Roads

I’ve been on a road trip from Chicago to the east coast and back, and along the way I’ve been looking for something I can make into a libertarian lesson. For example, I could write about the poor selection of products at the rest stops along the limited access turnpike, which is an illustration of the problems that come with a government-created monopoly. There are probably a couple of other things like that. But what I finally settled on is the roads themselves.

The highways, expressways, interstates, turnpikes, toll roads, and back roads are all government-built. From time-to-time, this fact leads to someone trotting out a criticism of libertarianism that basically goes something like this:

You’re a libertarian, right? But you use roads, right? Gotcha. Roads are built by governments! Paid for by taxes! Ha, ha! Stupid libertarians.

Yeah, Einstein, you got us. We use roads that are built by the government and funded through taxation. You have totally pwned us, and we are now powerless to object to your beloved government’s regulation of vehicle fuel economy, seat belts, air bags, window tinting, and motorcycle helmets. Also banking, credit cards, investments, stock and commodity markets, corporate leave policies, accounting rules, hiring policies, agricultural production, and net neutrality. And then there’s gambling, drugs (both medical and recreational), liquor, prostitution, obscenity, television and radio content, and cash transaction reporting.

And don’t forget roofing tiles, lawn maintenance, campaign contributions, high school and college athletics, residential rents, taxicabs licenses, beautician licenses, florist licenses, cable television monopolies, tariffs, immigration quotas, zoning, landmarks, employment policies, and whether or not gas stations can have locking pump handles.

Sigh.

Just because there are some government activities that are legitimate and useful doesn’t mean that you get to sneak all the rest of that bullshit past us.

Published by Mark

Mark is a computer programmer, website builder, photographer, and sometimes journalist in Chicago, where he also writes the long-running Windypundit blog.

6 replies on “Roads”

  1. “To a hammer, everything looks like a nail”. Roads are actually a good argument for libertarianism. Because the government is indeed good at big brute-force applications like building highway systems and conducting wars, it tends to view everything as soluble by application of brute force. Since its only tool is a hammer, it runs around pounding everything, which is why so many government campaigns are described as “wars”…and conducted as such.

    1. I think it’s not so much that the government is good at building highways and conducting wars, but that the free market is bad at those things. Free markets only produce goods and services that people will pay for, and people won’t pay for things they can get for free. So if all of my neighbors buy the national defense product, I can safely opt out, because there’s no way to defend them without also defending me.

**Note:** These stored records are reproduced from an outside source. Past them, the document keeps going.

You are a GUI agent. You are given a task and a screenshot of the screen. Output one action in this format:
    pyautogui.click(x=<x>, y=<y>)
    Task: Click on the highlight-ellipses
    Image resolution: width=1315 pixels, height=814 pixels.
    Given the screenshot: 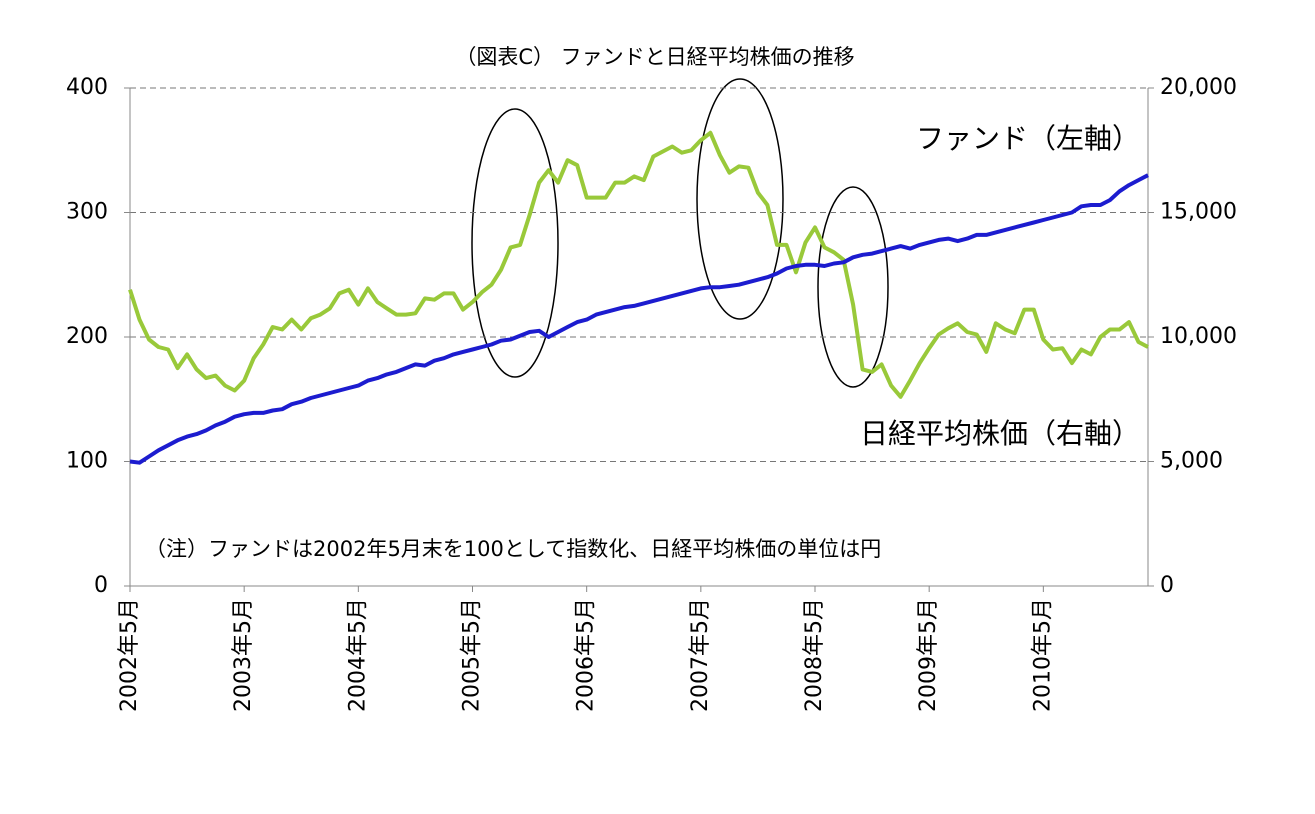 What is the action you would take?
    pyautogui.click(x=680, y=233)
    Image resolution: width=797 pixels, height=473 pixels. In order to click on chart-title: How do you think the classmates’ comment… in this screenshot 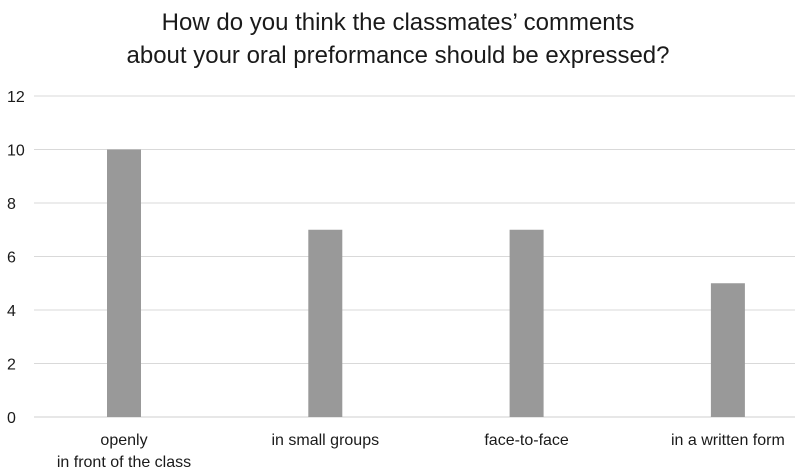, I will do `click(398, 39)`.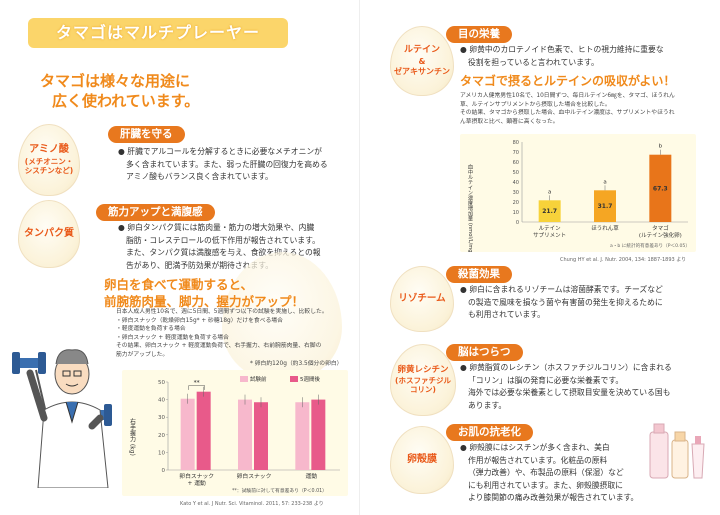 Image resolution: width=720 pixels, height=515 pixels. I want to click on egg-label-lutein: ルテイン & ゼアキサンチン, so click(422, 61). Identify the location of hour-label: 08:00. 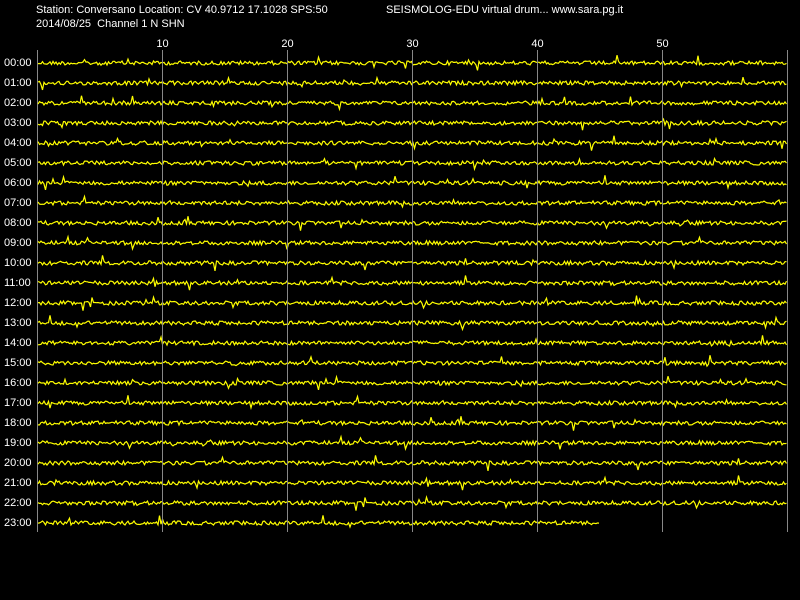
(18, 223).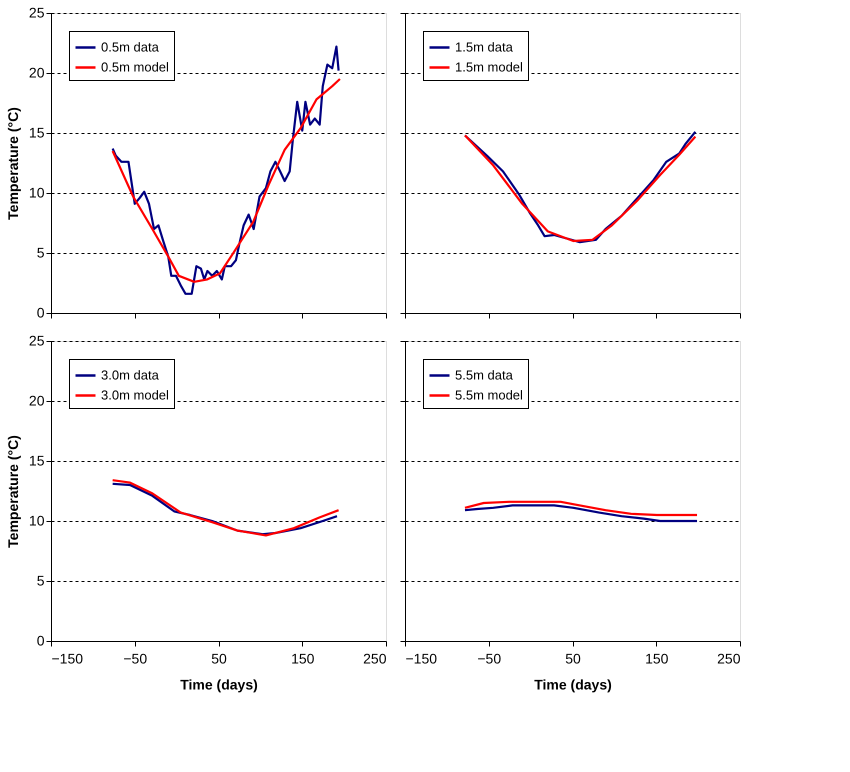 The width and height of the screenshot is (850, 772). I want to click on legend-label: 5.5m data, so click(484, 375). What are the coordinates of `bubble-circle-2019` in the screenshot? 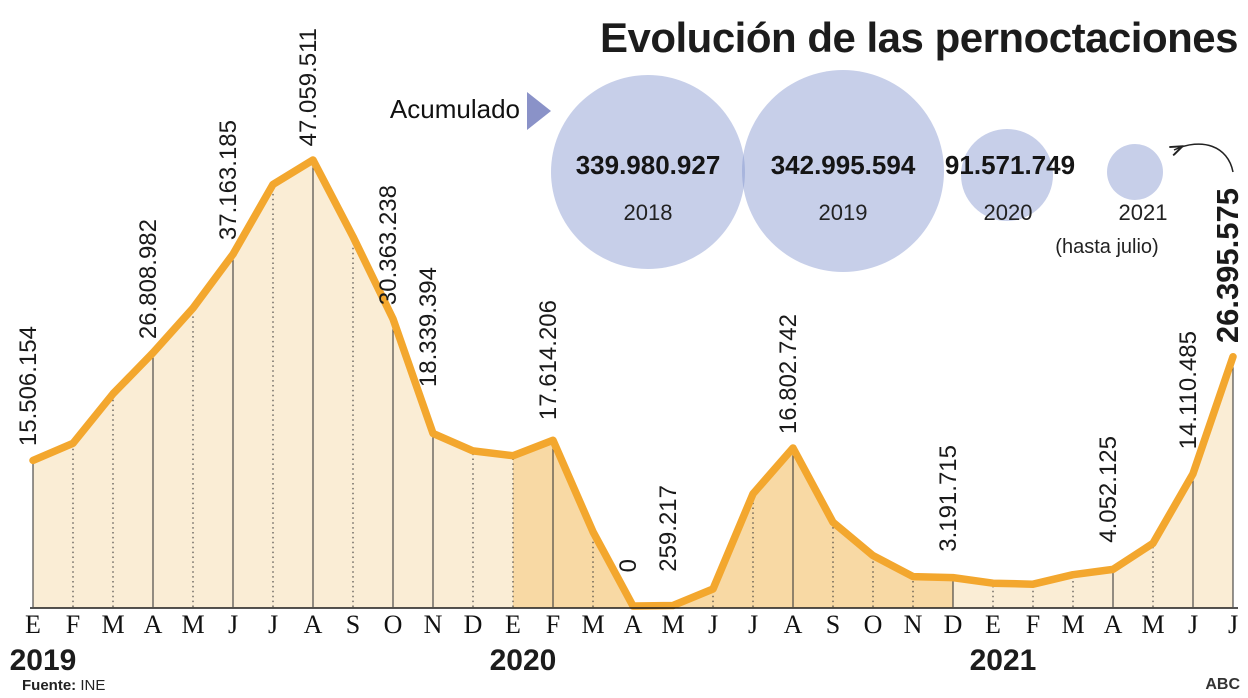 It's located at (843, 171).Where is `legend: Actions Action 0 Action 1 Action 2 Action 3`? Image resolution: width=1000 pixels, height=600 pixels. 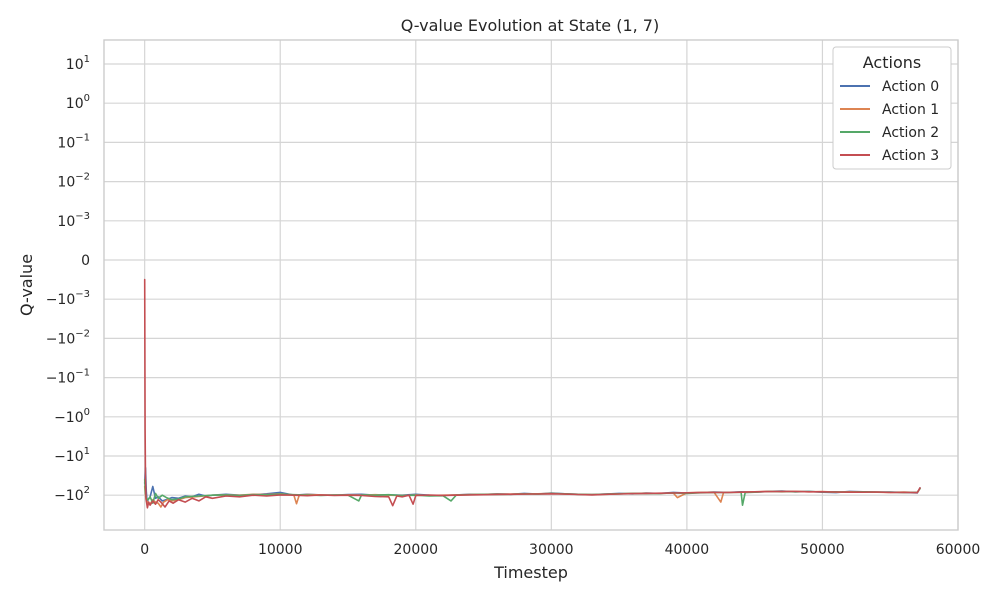 legend: Actions Action 0 Action 1 Action 2 Action 3 is located at coordinates (892, 108).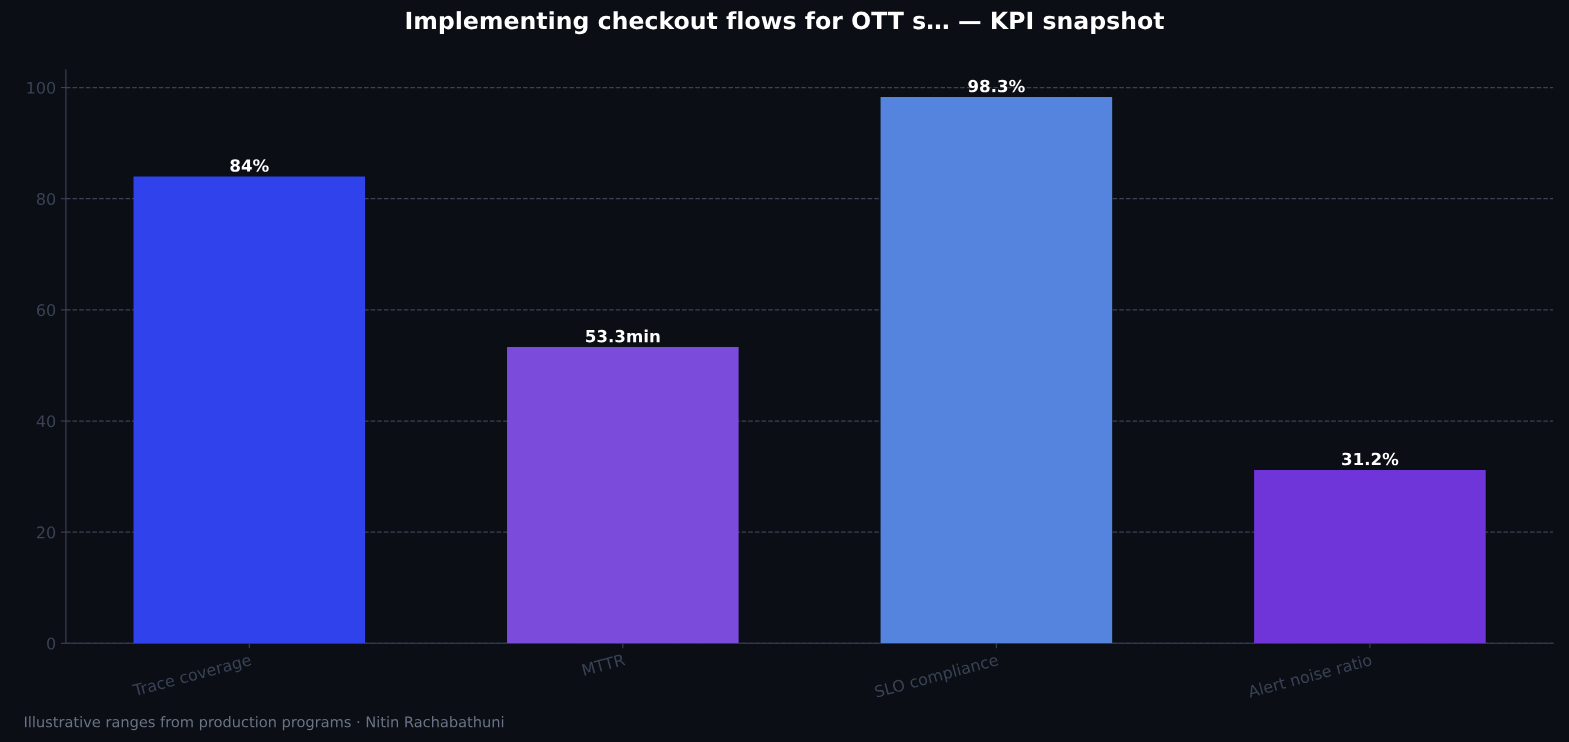 The width and height of the screenshot is (1569, 742). I want to click on data-label: 53.3min, so click(623, 336).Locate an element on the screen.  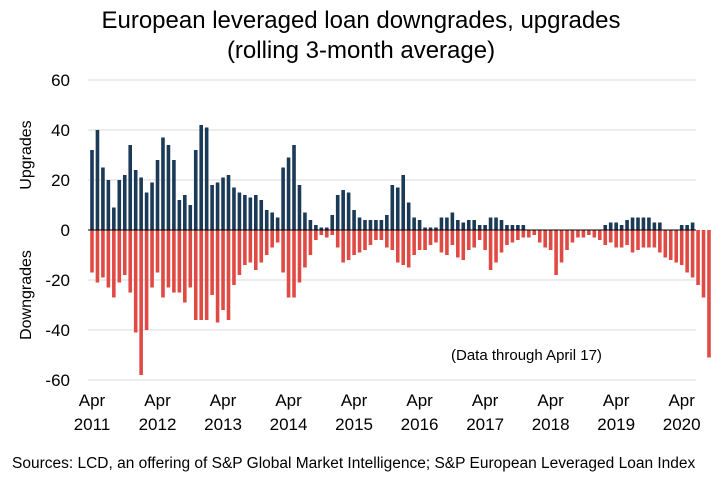
x-tick-year: 2012 is located at coordinates (158, 424). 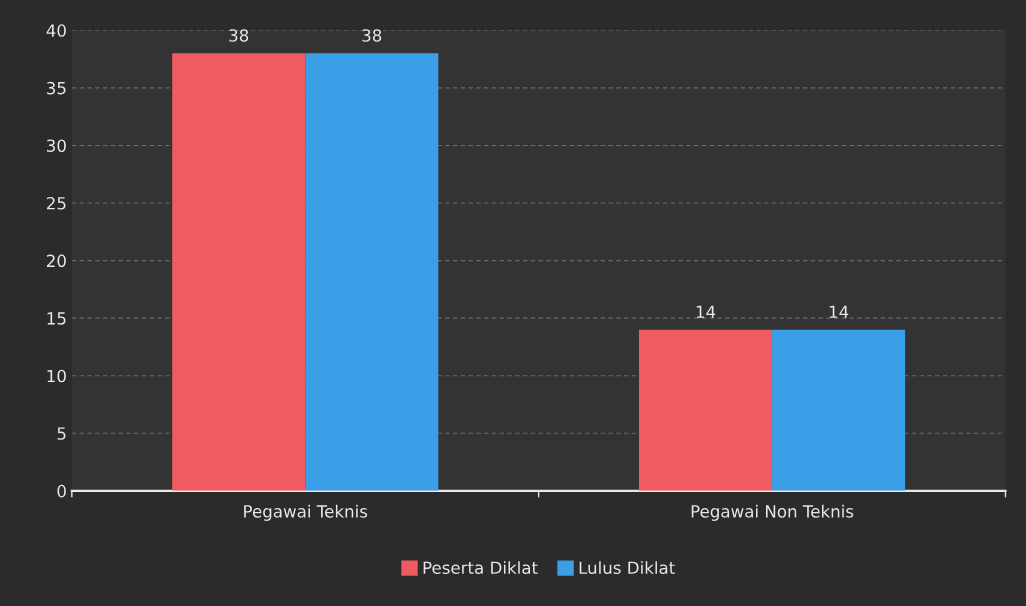 I want to click on y-tick-label: 15, so click(x=56, y=318).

      But if everyone thinks that way, we have no national defense at all. You could have private roads — some places do — but you’d need toll booths to control access, which would be a horrible mess if there are hundreds of interacting road owners. Or else it would be a crushing government-like monopoly if they have a single owner. However, just because command economies are better than free markets at some things, doesn’t mean they’re an all-purpose solution any more than the free market is.

      (Economists generally have a pretty clear idea what markets are good at, so the lines are not that hard to draw, although I should mention that anarcho-libertarians have a variety of ideas for free-market solutions to problems like roads, police, and national defense, but I’m not convinced.)

  2. Don’t forget when the government stops by to issue you a condemnation notice when it decides that its “public good” should run through your living room.

  3. And, actually, the government itself builds no roads; it only cuts the redistribution checks to the private contractors who do.